→ Aim of the task: Reproduce the following entries verbatim, each one complete.

→ The records:
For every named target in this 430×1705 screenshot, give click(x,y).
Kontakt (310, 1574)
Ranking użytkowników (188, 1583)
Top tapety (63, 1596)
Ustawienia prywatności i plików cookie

→ Solution for this task:
For every named target in this 430×1705 screenshot, give click(x,y).
Kontakt (310, 1574)
Ranking użytkowników (188, 1583)
Top tapety (63, 1596)
Ustawienia prywatności i plików cookie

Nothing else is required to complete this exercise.